Work instructions:
Convert the records from the line containing "You are a GUI" through the line containing "point(884,214)" into a Markdown table with the columns Row and Line, omitting blank lines.

-- start Data --

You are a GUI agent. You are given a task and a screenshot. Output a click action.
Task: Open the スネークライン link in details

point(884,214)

-- end Data --
-- start Data --

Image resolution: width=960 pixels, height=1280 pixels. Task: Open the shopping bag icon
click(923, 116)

-- end Data --

Task solution:
| Row | Line |
|---|---|
| 1 | You are a GUI agent. You are given a task and a screenshot. Output a click action. |
| 2 | Task: Open the スネークライン link in details |
| 3 | point(884,214) |